1. The morphological pattern and motor correlates of nitric oxide (NO) and vasoactive intestinal polypeptide (VIP) innervation in the human isolated gastric fundus was explored. 2. By using the nicotinamide adenine dinucleotide phosphate hydrogen (NADPH)-diaphorase and specific rabbit polyclonal NO-synthase (NOS) and VIP antisera, NOS- and VIP-containing varicose nerve fibres were identified throughout the muscle layer or wrapping ganglion cell bodies of the myenteric plexus. NOS-immunoreactive (IR) neural cell bodies were more abundant than these positive for VIP-IR. The majority of myenteric neurones containing VIP coexpressed NADPH-diaphorase. 3. Electrical stimulation of fundus strips caused frequency-dependent NANC relaxations.
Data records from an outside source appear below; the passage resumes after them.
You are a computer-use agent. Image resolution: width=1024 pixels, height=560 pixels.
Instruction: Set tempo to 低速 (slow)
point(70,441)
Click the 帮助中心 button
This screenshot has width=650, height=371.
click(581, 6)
N(G)-nitro-L-arginine (L-NOARG: 300 μM) enhanced the basal tone, abolished relaxations to 0.3-3 Hz (5 s) and those to 1 Hz (5 min), markedly reduced (~ 50) those elicited by 10-50 Hz, and unmasked or potentiated excitatory cholinergic responses at frequencies ≥ 1 Hz. L-NOARG-resistant relaxations were virtually abolished by VIP (100 nM) desensitization at all frequencies. 4. Relaxations to graded low mechanical distension (≤ l g) were insensitive to tetrodotoxin (TTX: 1 μM) and L-NOARG (300 μM), while those to higher distensions (2 g) were slightly inhibited by both agents to the same extent (~ 25). 5. In the human gastric fundus, NOS- and VIP immunoreactivities are colocalized in the majority of myenteric neurones. NO and VIP mediate electrically evoked relaxations: low frequency stimulation, irrespective of the duration, caused NO release only, whereas shortlasting stimulation at high frequencies induced NO and VIP release. Relaxations to graded mechanical distension were mostly due to passive viscoelastic properties, with a slight NO-mediated neurogenic component at 2 g distension. The difference between NO and VIP release suggests that in human fundus accommodation is initiated by NO.